By Tom Kiurski
Remind citizens to consider fire safety as they start pack their children up for college. The 2006-07 academic year was the most fatal one on record, as compiled by Campus Firewatch, a group dedicated to making colleges and universities across America fire-safe. There have been 20 campus-related fire deaths in the past academic year, and the total of campus-related fire fatalities since January 2000 until present is an astounding 113. These are young men and women who died while away from home preparing for their future.
Encourage parents to ask college representatives how many fires have occurred on campus in the past year, and find out if the residence halls are equipped with automatic fire sprinkler systems, which remains the most effective way of in saving lives from fire. As we in the fire service know, only the sprinkler head(s) closest to the fire will activate, as opposed to the idea of sprinklers the public has based on movies and television. Take a minute to explain the importance of sprinkler systems.
Another necesary life-saving device is a smoke alarm. Hopefully the child’s college has a fire alarm system. If they do not, encourage parents to purchase a battery-operated smoke alarm for their children’s room. These devices are simple to mount (or keep on top of a dresser), and easy to maintain. Parents may need to give their child a call to remind them to change the batteries at least once a year, but having working smoke alarms reduces the chances that a person will die in a fire by half. Make sure the parents have working smoke alarms in their home as well, and test them regularly.
Find out if candles and halogen lamps are prohibited in the dorm rooms. If they are not, they should be. If they are not prohibited, have parents tell their child about the grave dangers posed by these items. Unattended candles can easily find combustibles in small dorm rooms and halogen lamps have bulbs that operate at temperatures more than 1,000°F.
Have parents go over fire alarm procedure before leaving the children to fend for themselves. Find the stairs out of the building and practice using them. Find out where the fire extinguishers are located and make sure their child knows how to use them.
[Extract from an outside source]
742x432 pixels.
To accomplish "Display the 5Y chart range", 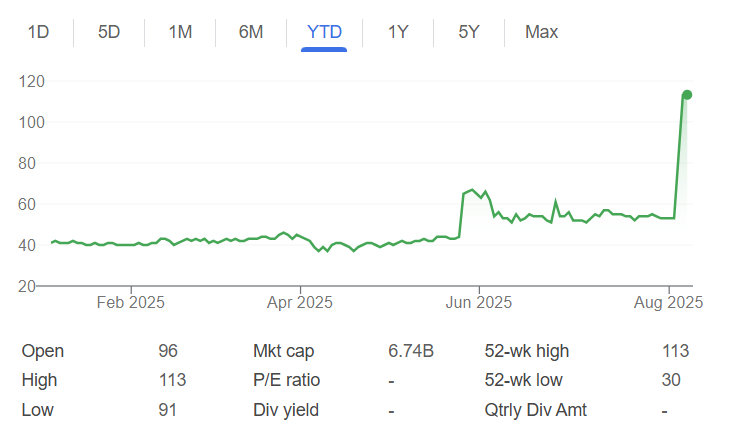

Locate the fire alarm system and review how to use it, too.
The families in your community may have a child that is leaving home for an extended period while away at college. If they have not discussed the issues outlined above, encourage them to take a few minutes to do so.
Tom Kiurski is a lieutenant, a paramedic, and the director of fire safety education for Livonia (MI) Fire & Rescue. His book, Creating a Fire-Safe Community: A Guide for Fire Safety Educators (Fire Engineering, 1999), is a guide for bringing the safety message to all segments of the community efficiently and economically.